#### Required task:
Gather every line from the entries below that contains the string "pyautogui".

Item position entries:
⟨

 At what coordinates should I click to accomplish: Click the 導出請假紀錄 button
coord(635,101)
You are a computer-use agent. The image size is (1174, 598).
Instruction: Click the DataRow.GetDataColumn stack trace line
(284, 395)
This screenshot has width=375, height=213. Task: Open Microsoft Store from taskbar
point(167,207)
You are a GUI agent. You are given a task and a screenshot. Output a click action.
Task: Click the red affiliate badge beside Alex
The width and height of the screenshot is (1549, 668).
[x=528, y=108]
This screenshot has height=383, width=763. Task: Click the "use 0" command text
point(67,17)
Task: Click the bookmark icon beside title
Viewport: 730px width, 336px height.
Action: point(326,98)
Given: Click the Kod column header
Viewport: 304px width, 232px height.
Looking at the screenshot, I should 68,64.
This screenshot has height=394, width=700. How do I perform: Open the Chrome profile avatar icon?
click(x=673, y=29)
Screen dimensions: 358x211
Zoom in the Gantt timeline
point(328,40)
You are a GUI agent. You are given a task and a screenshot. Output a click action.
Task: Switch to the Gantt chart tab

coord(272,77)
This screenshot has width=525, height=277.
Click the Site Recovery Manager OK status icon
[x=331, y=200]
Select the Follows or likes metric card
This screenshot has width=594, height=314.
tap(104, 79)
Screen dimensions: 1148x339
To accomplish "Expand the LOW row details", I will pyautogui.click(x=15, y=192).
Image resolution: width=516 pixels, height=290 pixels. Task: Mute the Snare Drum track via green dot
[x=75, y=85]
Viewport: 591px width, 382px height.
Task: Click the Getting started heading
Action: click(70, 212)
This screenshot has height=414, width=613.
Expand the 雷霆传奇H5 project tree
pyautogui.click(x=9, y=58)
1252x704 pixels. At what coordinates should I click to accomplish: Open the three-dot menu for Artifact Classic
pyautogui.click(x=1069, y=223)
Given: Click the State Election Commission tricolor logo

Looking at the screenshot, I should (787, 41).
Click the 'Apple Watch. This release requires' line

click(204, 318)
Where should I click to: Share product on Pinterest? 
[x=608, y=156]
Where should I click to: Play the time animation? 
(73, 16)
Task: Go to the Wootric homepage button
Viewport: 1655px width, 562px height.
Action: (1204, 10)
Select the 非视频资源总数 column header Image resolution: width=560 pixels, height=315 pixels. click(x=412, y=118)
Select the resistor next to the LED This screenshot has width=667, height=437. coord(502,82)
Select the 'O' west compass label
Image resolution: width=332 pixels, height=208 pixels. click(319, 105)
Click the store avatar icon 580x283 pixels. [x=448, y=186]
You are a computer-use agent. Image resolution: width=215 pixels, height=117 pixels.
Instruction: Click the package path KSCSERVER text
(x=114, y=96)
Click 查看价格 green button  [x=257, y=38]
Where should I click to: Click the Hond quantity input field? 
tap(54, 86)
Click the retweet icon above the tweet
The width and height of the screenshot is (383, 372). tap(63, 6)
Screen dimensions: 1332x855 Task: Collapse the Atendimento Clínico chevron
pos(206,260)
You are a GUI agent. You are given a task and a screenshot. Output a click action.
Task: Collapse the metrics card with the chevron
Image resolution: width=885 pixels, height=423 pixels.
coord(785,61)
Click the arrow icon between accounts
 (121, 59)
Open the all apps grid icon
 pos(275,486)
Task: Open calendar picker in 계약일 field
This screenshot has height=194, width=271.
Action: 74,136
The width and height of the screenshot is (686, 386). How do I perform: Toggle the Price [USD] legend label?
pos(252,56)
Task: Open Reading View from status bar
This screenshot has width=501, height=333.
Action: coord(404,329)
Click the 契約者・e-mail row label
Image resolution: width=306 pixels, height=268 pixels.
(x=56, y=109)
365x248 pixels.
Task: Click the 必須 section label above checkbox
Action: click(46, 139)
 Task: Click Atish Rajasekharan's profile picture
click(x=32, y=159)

⟩

#### Answer for the task:
To accomplish "Expand the LOW row details", I will pyautogui.click(x=15, y=192).
pyautogui.click(x=9, y=58)
pyautogui.click(x=1069, y=223)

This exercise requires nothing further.